** MATERIAL TO PROCESS follows **
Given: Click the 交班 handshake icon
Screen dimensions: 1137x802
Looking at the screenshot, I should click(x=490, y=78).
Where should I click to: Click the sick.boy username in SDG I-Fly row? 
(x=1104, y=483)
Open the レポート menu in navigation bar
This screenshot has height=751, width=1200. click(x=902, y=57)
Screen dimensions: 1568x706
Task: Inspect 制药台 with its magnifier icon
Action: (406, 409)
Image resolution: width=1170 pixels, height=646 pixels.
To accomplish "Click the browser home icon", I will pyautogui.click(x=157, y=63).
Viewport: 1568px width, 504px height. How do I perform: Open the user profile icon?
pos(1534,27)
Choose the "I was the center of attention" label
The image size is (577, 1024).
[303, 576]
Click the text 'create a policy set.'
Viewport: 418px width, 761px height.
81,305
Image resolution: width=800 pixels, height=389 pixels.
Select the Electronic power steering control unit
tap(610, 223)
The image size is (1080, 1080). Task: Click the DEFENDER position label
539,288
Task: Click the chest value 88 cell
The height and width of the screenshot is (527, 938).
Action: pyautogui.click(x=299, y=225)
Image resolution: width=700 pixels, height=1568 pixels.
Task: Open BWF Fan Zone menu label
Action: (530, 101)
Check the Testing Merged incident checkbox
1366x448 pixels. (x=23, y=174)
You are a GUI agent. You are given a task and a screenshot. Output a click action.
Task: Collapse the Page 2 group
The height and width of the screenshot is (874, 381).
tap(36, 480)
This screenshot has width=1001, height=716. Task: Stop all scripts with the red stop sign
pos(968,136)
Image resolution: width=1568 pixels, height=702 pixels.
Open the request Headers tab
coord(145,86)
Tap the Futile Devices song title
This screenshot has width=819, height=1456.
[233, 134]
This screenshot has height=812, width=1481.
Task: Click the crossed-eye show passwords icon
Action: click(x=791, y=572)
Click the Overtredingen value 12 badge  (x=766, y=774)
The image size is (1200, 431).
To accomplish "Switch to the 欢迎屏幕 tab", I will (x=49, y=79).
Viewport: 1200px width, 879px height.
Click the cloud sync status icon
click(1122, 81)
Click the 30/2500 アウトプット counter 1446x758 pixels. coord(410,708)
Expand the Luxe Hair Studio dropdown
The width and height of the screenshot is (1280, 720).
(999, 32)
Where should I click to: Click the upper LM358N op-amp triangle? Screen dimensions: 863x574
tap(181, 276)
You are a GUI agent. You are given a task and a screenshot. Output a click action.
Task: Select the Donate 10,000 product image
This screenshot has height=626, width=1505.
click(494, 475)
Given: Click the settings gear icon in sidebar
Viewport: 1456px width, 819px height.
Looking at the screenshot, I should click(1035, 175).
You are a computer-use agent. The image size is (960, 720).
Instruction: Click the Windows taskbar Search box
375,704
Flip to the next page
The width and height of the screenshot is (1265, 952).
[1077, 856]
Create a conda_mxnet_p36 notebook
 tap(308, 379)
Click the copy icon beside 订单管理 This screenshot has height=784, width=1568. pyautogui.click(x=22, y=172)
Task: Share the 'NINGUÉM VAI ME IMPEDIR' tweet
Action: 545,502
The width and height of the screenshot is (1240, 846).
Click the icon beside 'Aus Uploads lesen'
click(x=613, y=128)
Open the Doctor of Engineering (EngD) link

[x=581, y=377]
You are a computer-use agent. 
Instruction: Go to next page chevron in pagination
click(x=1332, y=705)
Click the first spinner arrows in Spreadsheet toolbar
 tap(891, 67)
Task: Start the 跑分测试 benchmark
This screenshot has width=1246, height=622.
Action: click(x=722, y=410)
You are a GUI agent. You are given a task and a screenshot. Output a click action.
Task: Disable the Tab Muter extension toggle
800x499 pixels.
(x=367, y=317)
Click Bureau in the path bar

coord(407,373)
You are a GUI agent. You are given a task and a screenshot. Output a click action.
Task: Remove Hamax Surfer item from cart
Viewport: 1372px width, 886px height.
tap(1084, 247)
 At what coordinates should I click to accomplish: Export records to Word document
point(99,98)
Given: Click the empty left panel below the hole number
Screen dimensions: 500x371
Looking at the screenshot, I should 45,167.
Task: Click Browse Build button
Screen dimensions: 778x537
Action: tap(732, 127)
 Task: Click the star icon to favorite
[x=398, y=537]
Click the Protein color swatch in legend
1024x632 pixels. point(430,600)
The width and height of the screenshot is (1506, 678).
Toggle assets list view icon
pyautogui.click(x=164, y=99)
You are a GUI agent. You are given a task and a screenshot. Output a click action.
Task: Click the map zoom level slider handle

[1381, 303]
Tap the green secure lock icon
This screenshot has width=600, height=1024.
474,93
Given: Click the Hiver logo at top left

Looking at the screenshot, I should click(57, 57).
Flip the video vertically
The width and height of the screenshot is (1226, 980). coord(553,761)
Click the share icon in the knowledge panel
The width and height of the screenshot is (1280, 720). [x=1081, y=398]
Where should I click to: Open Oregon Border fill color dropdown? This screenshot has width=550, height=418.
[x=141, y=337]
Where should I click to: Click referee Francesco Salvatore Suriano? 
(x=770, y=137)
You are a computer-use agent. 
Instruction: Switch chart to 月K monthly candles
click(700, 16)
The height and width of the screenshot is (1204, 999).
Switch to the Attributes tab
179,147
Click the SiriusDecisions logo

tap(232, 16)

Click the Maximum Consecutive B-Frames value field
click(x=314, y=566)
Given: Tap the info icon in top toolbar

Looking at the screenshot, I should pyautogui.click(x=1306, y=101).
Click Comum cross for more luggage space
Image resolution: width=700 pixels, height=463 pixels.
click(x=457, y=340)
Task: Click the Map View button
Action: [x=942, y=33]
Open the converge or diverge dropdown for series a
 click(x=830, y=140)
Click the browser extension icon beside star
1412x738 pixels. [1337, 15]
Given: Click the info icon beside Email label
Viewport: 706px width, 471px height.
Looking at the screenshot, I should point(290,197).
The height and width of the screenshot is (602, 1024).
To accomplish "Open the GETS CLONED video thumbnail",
** End of MATERIAL TO PROCESS **
■ EXERCISE DETAILS: Please output the records once more, exactly as they were written.

■ RESPONSE TO THIS TASK:
Given: Click the 交班 handshake icon
Screen dimensions: 1137x802
Looking at the screenshot, I should click(x=490, y=78).
Where should I click to: Click the sick.boy username in SDG I-Fly row? 
(x=1104, y=483)
Open the レポート menu in navigation bar
This screenshot has height=751, width=1200. click(x=902, y=57)
Screen dimensions: 1568x706
Task: Inspect 制药台 with its magnifier icon
Action: (406, 409)
Image resolution: width=1170 pixels, height=646 pixels.
To accomplish "Click the browser home icon", I will pyautogui.click(x=157, y=63).
Viewport: 1568px width, 504px height. How do I perform: Open the user profile icon?
pos(1534,27)
Choose the "I was the center of attention" label
The image size is (577, 1024).
[303, 576]
Click the text 'create a policy set.'
Viewport: 418px width, 761px height.
81,305
Image resolution: width=800 pixels, height=389 pixels.
Select the Electronic power steering control unit
tap(610, 223)
The image size is (1080, 1080). Task: Click the DEFENDER position label
539,288
Task: Click the chest value 88 cell
The height and width of the screenshot is (527, 938).
Action: pyautogui.click(x=299, y=225)
Image resolution: width=700 pixels, height=1568 pixels.
Task: Open BWF Fan Zone menu label
Action: (530, 101)
Check the Testing Merged incident checkbox
1366x448 pixels. (x=23, y=174)
You are a GUI agent. You are given a task and a screenshot. Output a click action.
Task: Collapse the Page 2 group
The height and width of the screenshot is (874, 381).
tap(36, 480)
This screenshot has width=1001, height=716. Task: Stop all scripts with the red stop sign
pos(968,136)
Image resolution: width=1568 pixels, height=702 pixels.
Open the request Headers tab
coord(145,86)
Tap the Futile Devices song title
This screenshot has width=819, height=1456.
[233, 134]
This screenshot has height=812, width=1481.
Task: Click the crossed-eye show passwords icon
Action: click(x=791, y=572)
Click the Overtredingen value 12 badge  (x=766, y=774)
The image size is (1200, 431).
To accomplish "Switch to the 欢迎屏幕 tab", I will (x=49, y=79).
Viewport: 1200px width, 879px height.
Click the cloud sync status icon
click(1122, 81)
Click the 30/2500 アウトプット counter 1446x758 pixels. coord(410,708)
Expand the Luxe Hair Studio dropdown
The width and height of the screenshot is (1280, 720).
(999, 32)
Where should I click to: Click the upper LM358N op-amp triangle? Screen dimensions: 863x574
tap(181, 276)
You are a GUI agent. You are given a task and a screenshot. Output a click action.
Task: Select the Donate 10,000 product image
This screenshot has height=626, width=1505.
click(494, 475)
Given: Click the settings gear icon in sidebar
Viewport: 1456px width, 819px height.
Looking at the screenshot, I should click(1035, 175).
You are a computer-use agent. The image size is (960, 720).
Instruction: Click the Windows taskbar Search box
375,704
Flip to the next page
The width and height of the screenshot is (1265, 952).
[1077, 856]
Create a conda_mxnet_p36 notebook
 tap(308, 379)
Click the copy icon beside 订单管理 This screenshot has height=784, width=1568. pyautogui.click(x=22, y=172)
Task: Share the 'NINGUÉM VAI ME IMPEDIR' tweet
Action: 545,502
The width and height of the screenshot is (1240, 846).
Click the icon beside 'Aus Uploads lesen'
click(x=613, y=128)
Open the Doctor of Engineering (EngD) link

[x=581, y=377]
You are a computer-use agent. 
Instruction: Go to next page chevron in pagination
click(x=1332, y=705)
Click the first spinner arrows in Spreadsheet toolbar
 tap(891, 67)
Task: Start the 跑分测试 benchmark
This screenshot has width=1246, height=622.
Action: click(x=722, y=410)
You are a GUI agent. You are given a task and a screenshot. Output a click action.
Task: Disable the Tab Muter extension toggle
800x499 pixels.
(x=367, y=317)
Click Bureau in the path bar

coord(407,373)
You are a GUI agent. You are given a task and a screenshot. Output a click action.
Task: Remove Hamax Surfer item from cart
Viewport: 1372px width, 886px height.
tap(1084, 247)
 At what coordinates should I click to accomplish: Export records to Word document
point(99,98)
Given: Click the empty left panel below the hole number
Screen dimensions: 500x371
Looking at the screenshot, I should 45,167.
Task: Click Browse Build button
Screen dimensions: 778x537
Action: tap(732, 127)
 Task: Click the star icon to favorite
[x=398, y=537]
Click the Protein color swatch in legend
1024x632 pixels. point(430,600)
The width and height of the screenshot is (1506, 678).
Toggle assets list view icon
pyautogui.click(x=164, y=99)
You are a GUI agent. You are given a task and a screenshot. Output a click action.
Task: Click the map zoom level slider handle

[1381, 303]
Tap the green secure lock icon
This screenshot has width=600, height=1024.
474,93
Given: Click the Hiver logo at top left

Looking at the screenshot, I should click(57, 57).
Flip the video vertically
The width and height of the screenshot is (1226, 980). coord(553,761)
Click the share icon in the knowledge panel
The width and height of the screenshot is (1280, 720). [x=1081, y=398]
Where should I click to: Open Oregon Border fill color dropdown? This screenshot has width=550, height=418.
[x=141, y=337]
Where should I click to: Click referee Francesco Salvatore Suriano? 
(x=770, y=137)
You are a computer-use agent. 
Instruction: Switch chart to 月K monthly candles
click(700, 16)
The height and width of the screenshot is (1204, 999).
Switch to the Attributes tab
179,147
Click the SiriusDecisions logo

tap(232, 16)

Click the Maximum Consecutive B-Frames value field
click(x=314, y=566)
Given: Tap the info icon in top toolbar

Looking at the screenshot, I should pyautogui.click(x=1306, y=101).
Click Comum cross for more luggage space
Image resolution: width=700 pixels, height=463 pixels.
click(x=457, y=340)
Task: Click the Map View button
Action: [x=942, y=33]
Open the converge or diverge dropdown for series a
 click(x=830, y=140)
Click the browser extension icon beside star
1412x738 pixels. [1337, 15]
Given: Click the info icon beside Email label
Viewport: 706px width, 471px height.
Looking at the screenshot, I should point(290,197).
The height and width of the screenshot is (602, 1024).
To accomplish "Open the GETS CLONED video thumbnail",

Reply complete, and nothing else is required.